Don’t talk about it, please
The safest way of spending your life in a lower middle class family in India is to constantly keep in mind what others may be thinking of you and stick to convention. But does one get enough security in return?
Reshma was attacked with acid on her vagina, but it took her 15 days to file a police complaint against the person who committed this brutal crime. While she had religiously stuck to social mores, this very society instilled a deep sense of fear in her- and not because she went against society. Reshma was neither attacked by her boy friend whom she refused to marry nor by some “luchcha” (local goon) on the road who she was anyway not supposed to speak to.
Reshma is actually a mother of five daughters and pregnant with yet another child. Her husband asked her to get an ultrasound done to check the sex of baby and to get the foetus aborted if it were a girl. Reshma refused and this was too much for her husband, a man who had been brought up in the same society like Reshma where she was taught to bear pain and he was taught to rule. He kept his wife locked up in a room after he poured acid on her and kept giving her painkillers, expecting that she would learn her lesson and “move on” after the incident.
Nineteen-year-old acid attack victim Laxmi Agarwal is now working for the welfare of other acid attack victims in India. After meeting Reshma, she told me that Reshma’s was afraid for herself and for her daughters. Who would want her if she complained about her husband? Who would accept her daughters? Who would marry her girls, whose mother had been attacked by her father who was in prison? Would she get a job? How would she be able to raise her children?
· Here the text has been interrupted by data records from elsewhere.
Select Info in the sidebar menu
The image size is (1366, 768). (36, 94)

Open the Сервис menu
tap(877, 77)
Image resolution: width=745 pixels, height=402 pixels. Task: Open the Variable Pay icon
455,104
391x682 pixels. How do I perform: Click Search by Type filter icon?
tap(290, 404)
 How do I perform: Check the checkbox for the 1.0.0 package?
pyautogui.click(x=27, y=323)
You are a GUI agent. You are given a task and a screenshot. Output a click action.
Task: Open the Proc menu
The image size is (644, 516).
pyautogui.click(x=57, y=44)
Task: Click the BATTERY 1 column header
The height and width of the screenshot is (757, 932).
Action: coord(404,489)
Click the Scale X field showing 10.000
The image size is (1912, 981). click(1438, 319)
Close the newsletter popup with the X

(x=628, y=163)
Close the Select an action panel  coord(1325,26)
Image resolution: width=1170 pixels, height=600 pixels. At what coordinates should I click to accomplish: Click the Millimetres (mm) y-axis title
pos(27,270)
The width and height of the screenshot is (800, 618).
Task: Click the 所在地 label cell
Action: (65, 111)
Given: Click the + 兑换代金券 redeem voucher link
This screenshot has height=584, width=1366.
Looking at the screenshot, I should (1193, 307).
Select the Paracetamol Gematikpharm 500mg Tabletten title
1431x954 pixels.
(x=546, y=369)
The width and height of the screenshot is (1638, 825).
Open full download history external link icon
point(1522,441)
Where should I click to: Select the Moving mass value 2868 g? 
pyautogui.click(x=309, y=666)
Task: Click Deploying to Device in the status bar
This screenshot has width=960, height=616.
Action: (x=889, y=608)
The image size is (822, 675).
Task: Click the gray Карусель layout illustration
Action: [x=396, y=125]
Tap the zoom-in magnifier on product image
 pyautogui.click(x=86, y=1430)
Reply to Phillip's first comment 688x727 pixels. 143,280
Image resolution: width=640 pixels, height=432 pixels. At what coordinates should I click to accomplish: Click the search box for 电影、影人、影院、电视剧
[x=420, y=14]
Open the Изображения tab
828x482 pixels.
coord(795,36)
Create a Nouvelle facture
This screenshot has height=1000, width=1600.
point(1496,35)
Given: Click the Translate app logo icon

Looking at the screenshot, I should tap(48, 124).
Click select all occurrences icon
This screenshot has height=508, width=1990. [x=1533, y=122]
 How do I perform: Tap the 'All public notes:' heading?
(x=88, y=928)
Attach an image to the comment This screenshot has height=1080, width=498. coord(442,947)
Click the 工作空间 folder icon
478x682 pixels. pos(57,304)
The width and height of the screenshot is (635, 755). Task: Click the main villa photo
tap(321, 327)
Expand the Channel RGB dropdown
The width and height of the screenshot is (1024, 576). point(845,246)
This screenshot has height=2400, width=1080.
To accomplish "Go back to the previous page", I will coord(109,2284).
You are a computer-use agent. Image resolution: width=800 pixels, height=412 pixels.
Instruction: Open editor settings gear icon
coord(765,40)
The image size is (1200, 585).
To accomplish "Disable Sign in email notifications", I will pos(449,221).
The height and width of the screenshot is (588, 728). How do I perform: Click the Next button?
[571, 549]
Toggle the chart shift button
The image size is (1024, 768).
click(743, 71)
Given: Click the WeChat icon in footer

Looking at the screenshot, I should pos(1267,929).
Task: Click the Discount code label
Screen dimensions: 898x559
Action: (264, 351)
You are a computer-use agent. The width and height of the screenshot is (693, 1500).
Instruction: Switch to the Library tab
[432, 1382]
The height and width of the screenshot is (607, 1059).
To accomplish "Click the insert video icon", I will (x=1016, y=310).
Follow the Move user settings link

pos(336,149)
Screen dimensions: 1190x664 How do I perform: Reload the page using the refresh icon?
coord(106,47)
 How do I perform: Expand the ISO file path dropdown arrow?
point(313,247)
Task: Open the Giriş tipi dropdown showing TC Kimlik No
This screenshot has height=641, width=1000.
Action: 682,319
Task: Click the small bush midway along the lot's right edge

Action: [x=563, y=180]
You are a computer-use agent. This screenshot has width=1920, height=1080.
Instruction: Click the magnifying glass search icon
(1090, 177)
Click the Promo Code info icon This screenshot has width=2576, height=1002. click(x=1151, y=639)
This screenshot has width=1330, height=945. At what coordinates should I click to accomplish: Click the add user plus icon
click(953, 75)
The same society heartlessly rejects its association with any such person the moment he or she speaks up against injustice . Laxmi herself could not go to school after the attack when she was fifteen. Her relatives stopped coming to her house or meeting her family. She could not dream of getting married ever- probably because it is a society where crimes against women happen only when they spread their wings too wide or begin expressing their opinions.
The society that taught Reshma to be a loyal and dutiful wife never assured her that complaining about her husband, when he does something wrong, will not make her a bad wife. It did not assure her or set an example that she or her daughters would not be discriminated against or that she could still get a job somewhere without being looked down upon. Her society never gave her the confidence that when the girls grow up, a man will not look at them as daughters of a woman who is staying away from her husband.
And if there is no such assurance, how could she take a chance of filing a police complaint and endangering her daughters for life? Reshma decided to keep mum despite all the abuse. She bore the pain so that she would be seen as a good wife- until Laxmi and her group of activists convinced her with their support and the news became too public to be hidden any more.